Di satu sisi adalah NCAA, yang meminta pengecualian antimonopoli, yang sebagian besar akan membuat dirinya kebal terhadap tuntutan hukum yang dipicu oleh pelajar-atlet. Di sisi lain adalah mantan pelajar-atlet yang menentang standar amatirisme NCAA, dengan alasan bahwa standar tersebut melanggar undang-undang antimonopoli. Keputusan yang mendukung Alston sebagian besar akan mencegah NCAA menerapkan pembatasan ekstensif terhadap kompensasi atlet, baik untuk nama, gambar, dan pendapatan gambar, atau tunjangan akademis.
Bisakah Kessler menentukan peringkat kasus teratasnya?
“Sulit membandingkan tingkat eksploitasi yang berbeda,” kata Kessler. “Saya pikir kasus yang diajukan ke Mahkamah Agung adalah salah satu kasus terpenting yang pernah saya tangani.”
Dia menempatkan kasus ketidaksetaraan USWNT di sana dalam jajarannya, meskipun hakim menolak sebagian besar kasus tersebut tahun lalu.

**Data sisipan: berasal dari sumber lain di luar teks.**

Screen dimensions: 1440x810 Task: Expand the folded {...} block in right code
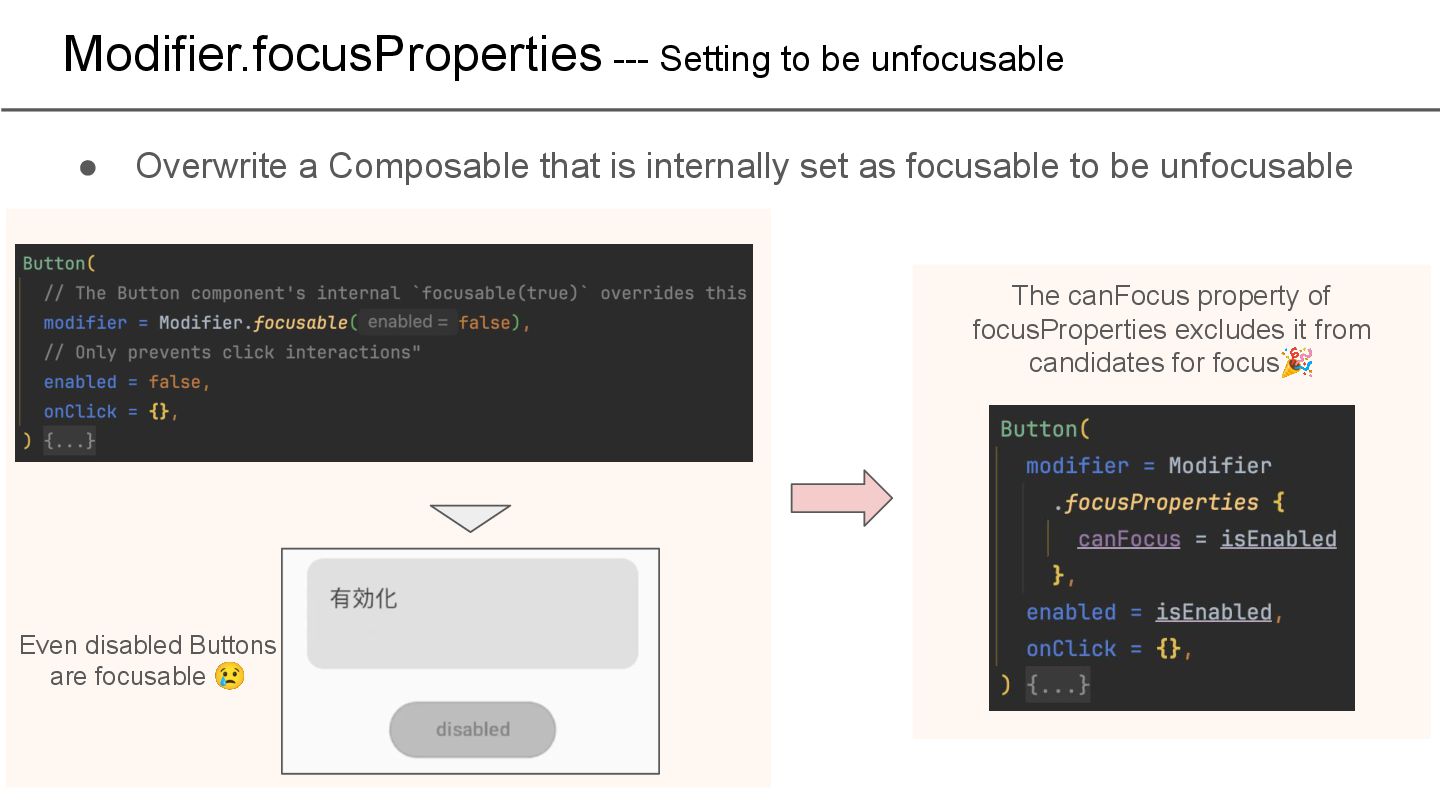coord(1058,685)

Kessler berencana untuk mengajukan banding dan mengharapkan sebagian besar keluhan para pemain akan diterima kembali.
“Dan kami yakin pada akhirnya kami akan memenangkan klaim tersebut,” kata Kessler. “Kami pastinya tidak akan menyerah. Wanita-wanita ini tidak pernah menyerah. Namun saya juga berpikir bahwa pada akhirnya kami akan membuktikan bahwa mereka benar.”

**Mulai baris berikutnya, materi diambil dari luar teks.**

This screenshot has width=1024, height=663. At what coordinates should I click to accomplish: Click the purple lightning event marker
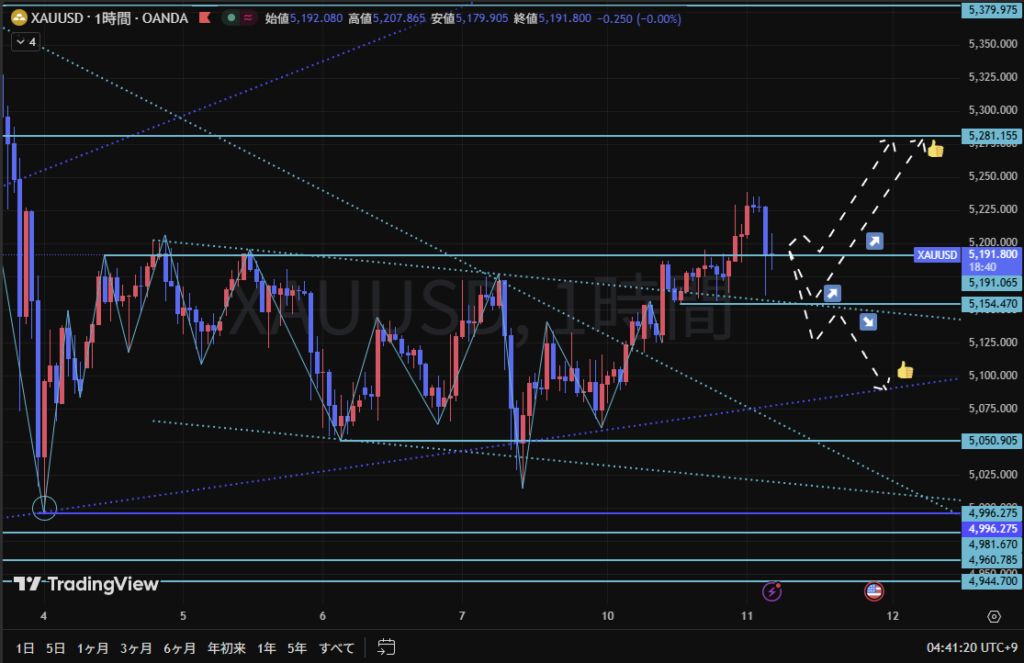click(772, 592)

Terlepas dari reputasi Kessler yang blak-blakan, dia memiliki sisi lain. Melalui cucunya, dia mulai menonton film Marvel, dan cucunya berada di panggung putri. “Jadi aku juga di dalamnya,” katanya. Bahkan cicitnya pun, dia tahu sesuatu tentang budaya pop. Quinn menceritakan bagaimana dia dan para pengacaranya memainkan permainan trivia seputar musik tema acara TV di bar selama pertarungan agensi bebas pada tahun 1990-an, dan Kessler akan selalu menang.

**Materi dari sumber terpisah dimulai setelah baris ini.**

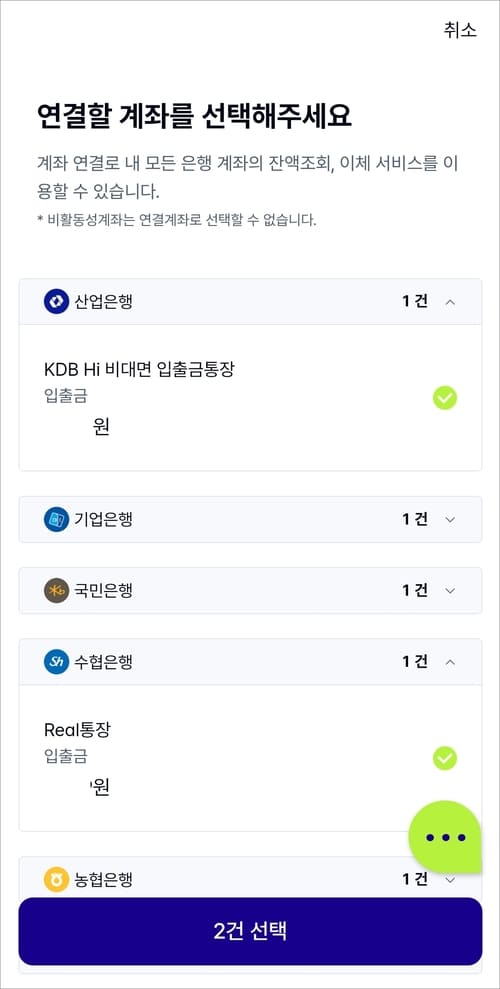Confirm with the 2건 선택 button

(x=250, y=932)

Kemunculan minggu ini adalah yang ketiga kalinya bagi Kessler di Mahkamah Agung, namun ia akan berdebat untuk pertama kalinya. Yang pertama adalah kasus non-olahraga, Matsushita Electric v. Zenith, dengan bangga Kessler bangga, telah menetapkan standar antimonopoli yang penting. Dan yang kedua adalah Brown v. Pro Football pada tahun 1995, di mana pemain regu latihan NFL menggugat program yang dilaksanakan secara sepihak oleh liga. NFL ingin mengizinkan klub membayar pemain di tim pengembangan yang baru dibentuk sebesar $1.000 per minggu. Serikat pekerja tidak setuju. Ketika negosiasi menemui jalan buntu, NFL secara sepihak melaksanakan rencana tersebut. Serikat pekerja membawa kasus ini ke Mahkamah Agung.
Jaksa khusus AS di masa depan, Ken Starr, berdebat (tidak berhasil) untuk para pemain dengan Kessler di sisinya.
“Dan Gene Upshaw sering mengatakan dia berharap akulah yang bertengkar,” kata Kessler. “Sekarang kita lihat apa yang terjadi saat giliranku.”